Les femmes, notamment celles disposant d'un permis étranger, sont appelées à agir individuellement, contrairement à un défilé de femmes au volant de voitures en 1990 dont les participantes avaient été interpellées.

«Les autorités doivent arrêter de traiter les femmes comme des citoyens de seconde zone et ouvrir les routes du royaume aux femmes conductrices», a affirmé l'organisation de défense des droits de l'homme Amnesty International dans un communiqué.

«Ne pas permettre aux femmes de prendre le volant est une immense entrave à leur liberté de mouvement et limite leur capacité à mener leurs activités quotidiennes, comme aller au supermarché ou conduire leurs enfants à l'école», a-t-elle ajouté.

Emprisonnée deux semaines

Vendredi étant un jour de repos, les routes étaient encore calmes en début de matinée, avant la prière musulmane hebdomadaire.

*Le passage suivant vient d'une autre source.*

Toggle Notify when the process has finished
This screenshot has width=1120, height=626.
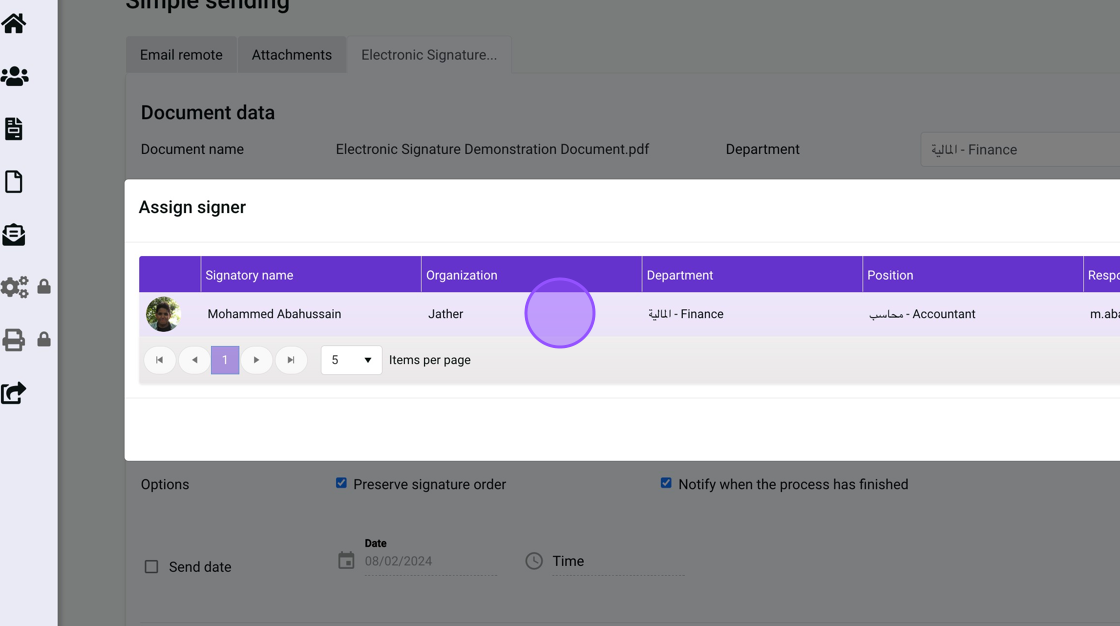tap(666, 483)
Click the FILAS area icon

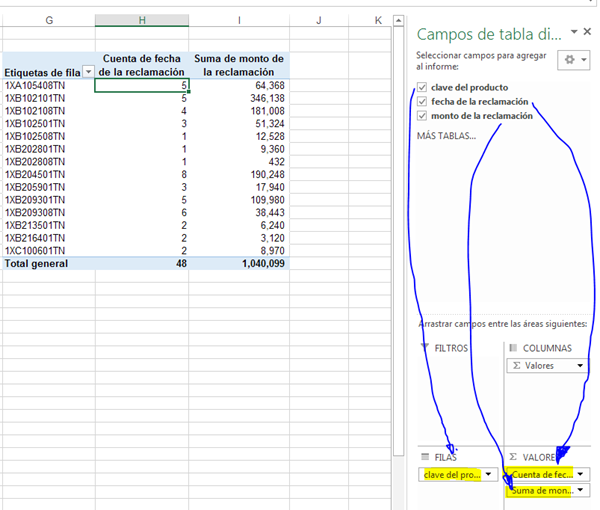(424, 456)
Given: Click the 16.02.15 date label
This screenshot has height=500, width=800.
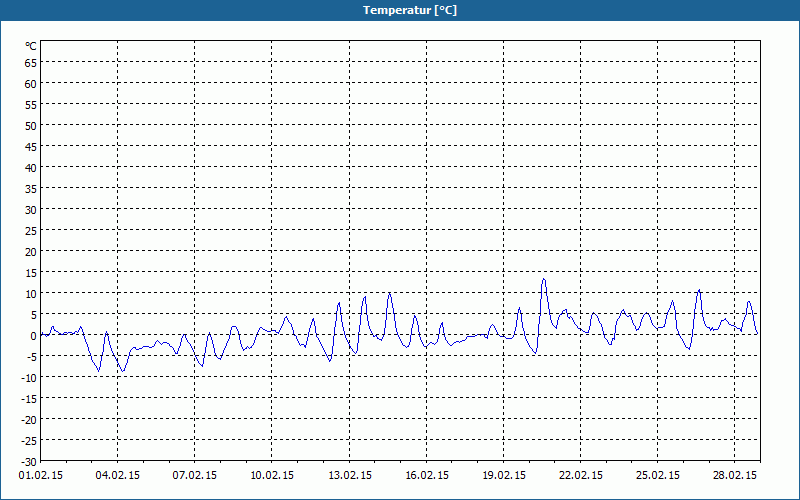Looking at the screenshot, I should 427,476.
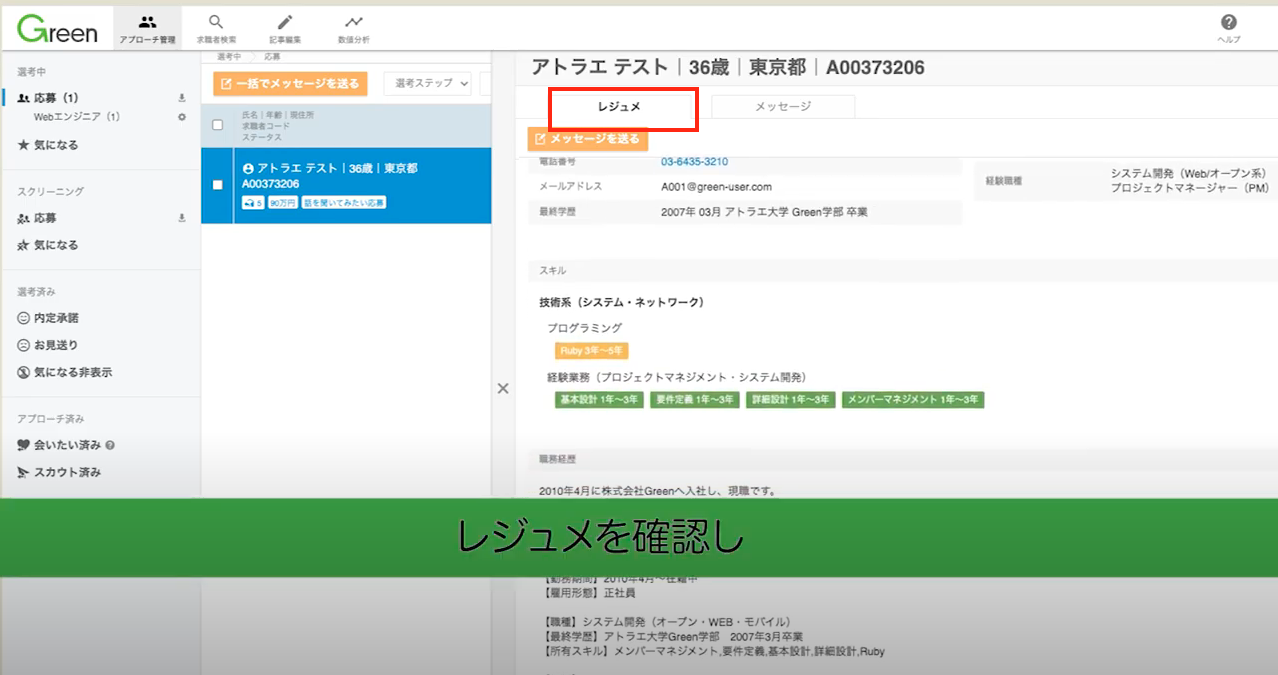
Task: Open the ヘルプ question mark icon
Action: coord(1229,22)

Aucune loi n'interdit aux femmes de conduire, mais les autorités se fondent sur un édit religieux (fatwa), promulgué dans le royaume dont les lois s'inspirent d'une version rigoriste de l'islam et invoquent l'opposition des puissants religieux et des milieux conservateurs pour maintenir l'interdiction.

Les femmes doivent engager un chauffeur ou, si elles n'en ont pas les moyens, dépendre du bon vouloir des membres masculins de leur famille.

L'icône de la campagne de vendredi est Manal al-Charif, une jeune informaticienne libérée le 30 mai après avoir été détenue pendant deux semaines pour avoir bravé l'interdiction de conduire et posté sur Youtube une vidéo la montrant au volant.